I am here to recommend to all who would hear this testimony that closing D. C. General Hospital would exacerbate the problem of health care in this city and in this nation. Use Mississippi as an example.

In 1987, it was recommended that the state's three eleemosynary, or charity hospitals should be closed. That recommendation came from a Louisiana physician hired as a consultant by the state's Performance Evaluation and Expenditure Review, or PEER, Committee.

The PEER Committee report (#184, 2/17/87) suggested that there were 13 alternate ways to treat indigent citizens of Mississippi, including taking the money that was used to fund the hospitals, and putting it into the Medicaid system. The theory was that the $3 million the Legislature appropriated to the hospitals could be turned over to Medicaid, which would generate more jobs and give the state a return of $12 million for health care.

According to the state's Eleemosynary Board that oversaw the hospitals, the amount of care the three hospitals provided with $3 million, was worth about $25 to 30 million a year. Therefore, instead of seeing a windfall of $9 million, contended the board, it would be a potential loss of $27 million in available health care.

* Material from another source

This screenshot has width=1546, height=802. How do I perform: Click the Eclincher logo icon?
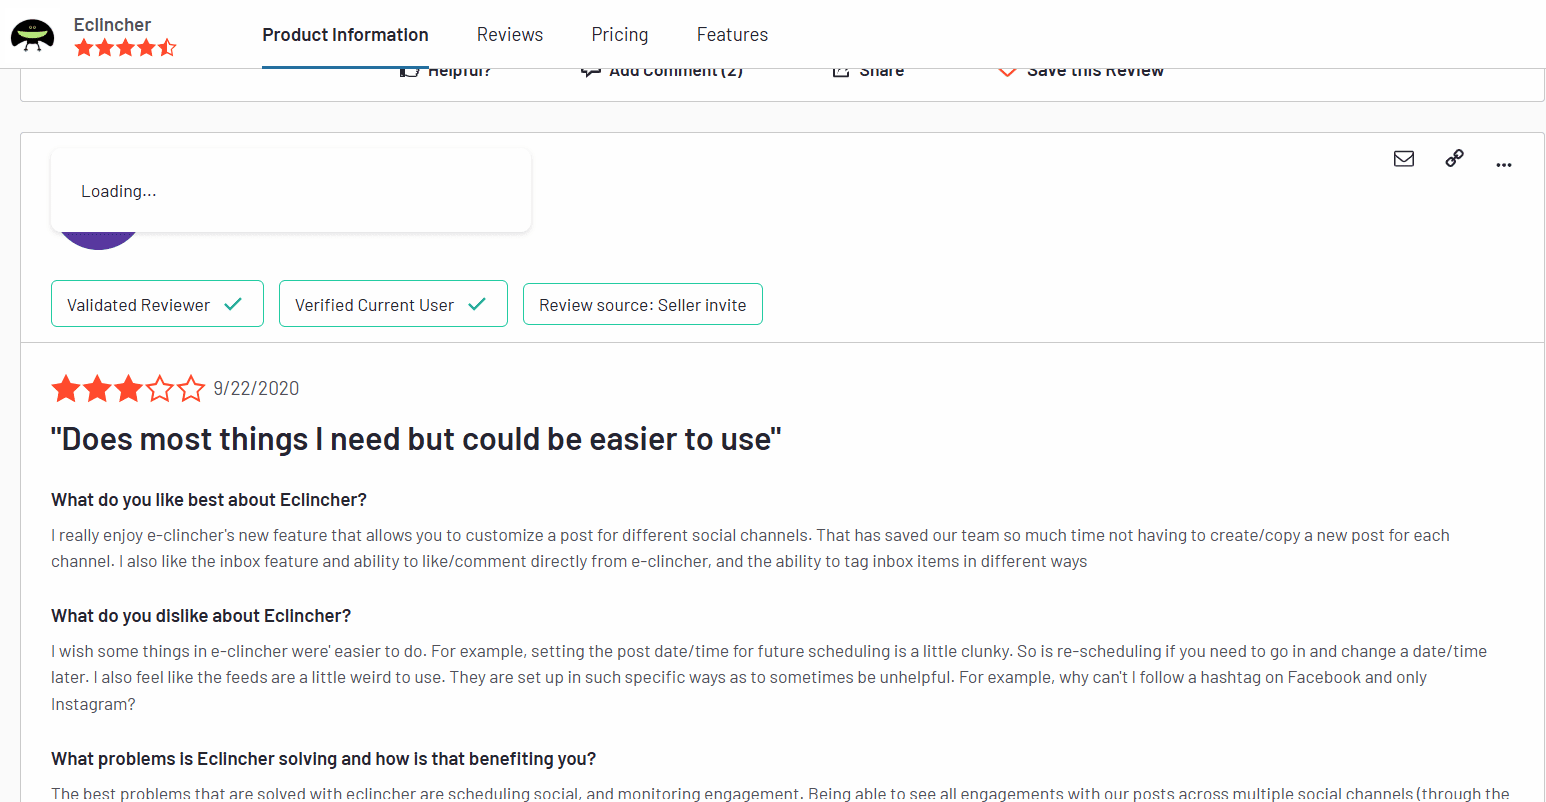coord(33,35)
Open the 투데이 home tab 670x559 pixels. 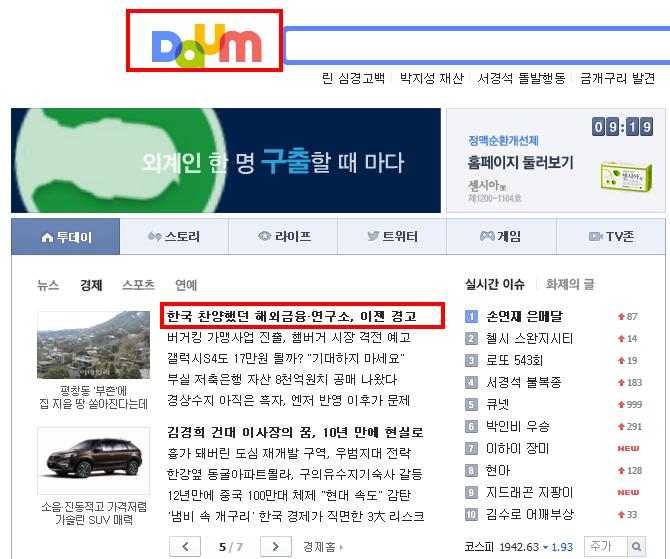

Despite passionate arguments against the action, the state of Mississippi closed its three charity hospitals by June 30, 1989. One of the other alternatives cited in the PEER report was that citizens could continue to use the University of Mississippi Medical Center (UMMC) in Jackson, hospitals under the Hill-Burton mandates and community health centers.

Since that time, the U.S. Congress has repealed Hill-Burton. However, even if Hill-Burton were not repealed, those mandates would have expired by August of 2000. The community health centers do a fine job with outpatient care, but do not provide the trauma units or the in-patient care a hospital could.

Even more compelling than that, the number of patients seen by the UMMC has not drastically changed since 1985. In 1985-86, UMMC saw an average of 26,214 patients, while the three charity hospitals saw 10, 272 patients. In 1999-2000, UMMC saw an average of 26,196 patients, while the charity hospitals had been shut down for 10 years.

Where did those 10,000 extra patients go? No one in the state of Mississippi knows, and that is the tragedy that is waiting to befall on the indigent and the uninsured in the District of Columbia if D.C. General suffers the same fate as our charity hospitals.

If a public hospital in the nation's capital closes for whatever invidious or nefarious reason, what hope is there for America to solve its national health care crisis?

With that question, I thank the chairman for allowing me this opportunity to testify at this briefing.